A quiet exhibition in Rabat is giving voice to those the world forgets to see.
Fez– The Hassan II Foundation for Moroccans Living Abroad just opened a new exhibition in Rabat, one that doesn’t shout but quietly stirs.
Moroccan photographer Mustapha El Basri is back in his hometown, not in person, but through the lens of his camera, with a deeply personal and poetic photo series titled “Je viens d’un regard qui traverse” (roughly: “I come from a gaze that crosses over”).
Hosted at Espace Rivages from June 19 to July 19, 2025, the show is more than just a series of images, it’s a sensitive journey across continents, captured in fleeting street scenes and portraits.
El Basri’s photographs spotlight people on the margins: the unnoticed, the overlooked, the ones who exist outside the frame of the usual narratives.
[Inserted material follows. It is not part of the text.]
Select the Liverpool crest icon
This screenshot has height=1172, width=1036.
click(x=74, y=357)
His work doesn’t aim to shout truth, it simply invites you to see.
A street photographer with a strong humanist core, El Basri is known for freezing the kind of moments that disappear as fast as they arrive.
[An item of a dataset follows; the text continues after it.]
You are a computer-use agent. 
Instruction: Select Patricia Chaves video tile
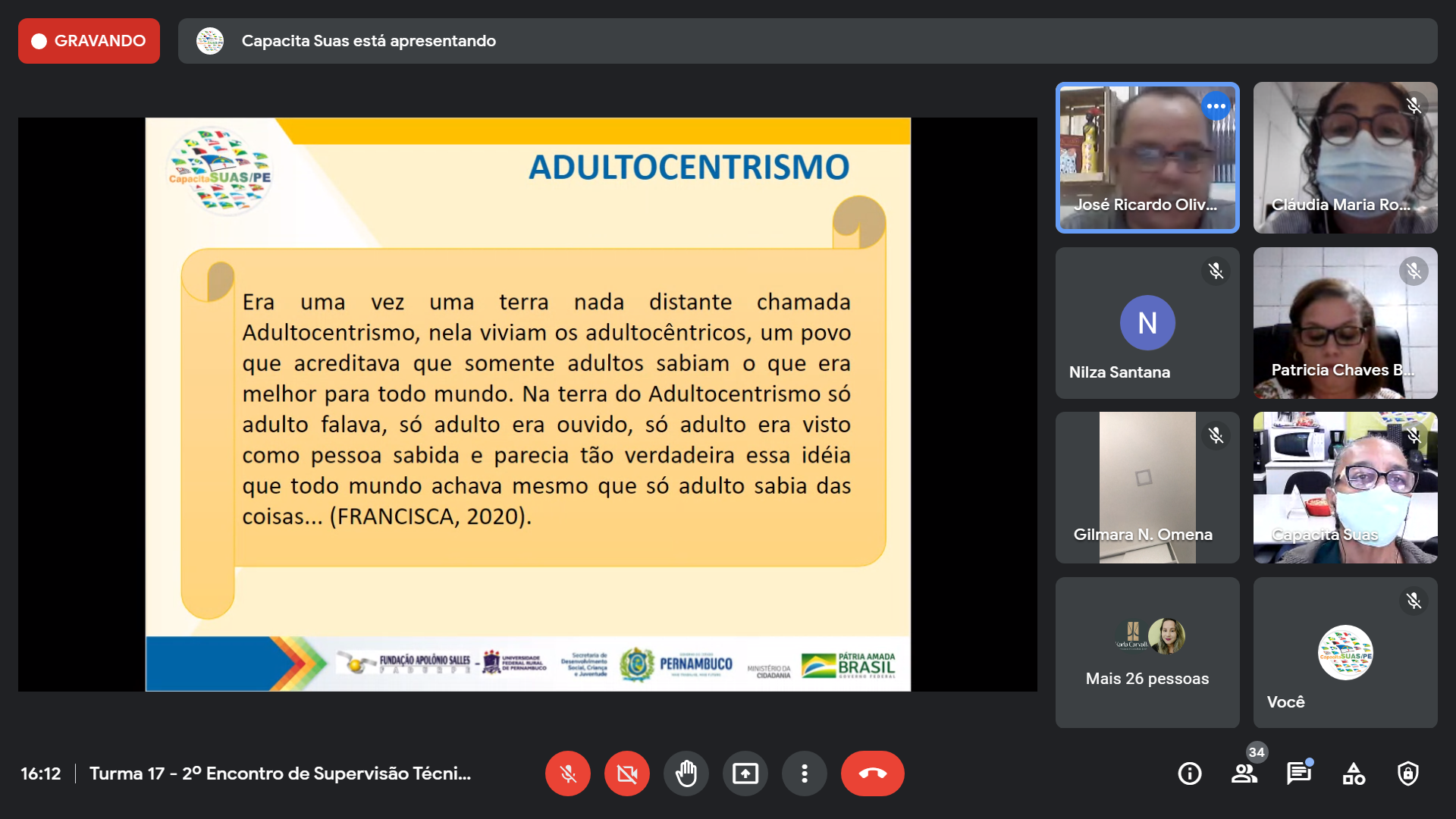1345,322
He calls them “decisive instants”, those split seconds where everything aligns: the light, the gaze, the mood.
But what makes his work stand out is not just technical precision; it’s emotional memory. Each image, whether in color or stark black-and-white, holds a quiet story.
It’s about exile, memory, and the complicated feeling of returning somewhere you never fully left.
This exhibition marks an artistic homecoming for the photographer, who left Morocco years ago to study sociology in France, and later moved to California where he trained in photography.
His journey across countries shaped the way he sees people and places, and it shaped his sense of duty too.
Through his camera, El Basri tries to restore dignity to those who are often left out of the frame.
Though he couldn’t attend the opening in Rabat due to unforeseen circumstances, his presence was felt through every portrait on the wall.
The exhibition space carried a powerful calm, no spectacle, no gimmicks, just truth told through faces, moments, and unspoken stories.
According to MAP, Fatiha Amellouk, head of the arts and culture division at the Hassan II Foundation, described the exhibition as part of the Foundation’s mission to support Moroccan artists living abroad by giving them room to share their creative work with audiences back home.
This initiative not only reconnects artists with their roots but also gives the local public a rare chance to see the world through a different lens.
Mustapha El Basri made headlines last year as the first Arab photographer to be featured in Australia’s Top 101: “International Portrait Photographers Awards Book”.
And with this exhibition in Rabat, he continues to weave a visual memoir of longing, displacement, and quiet resilience.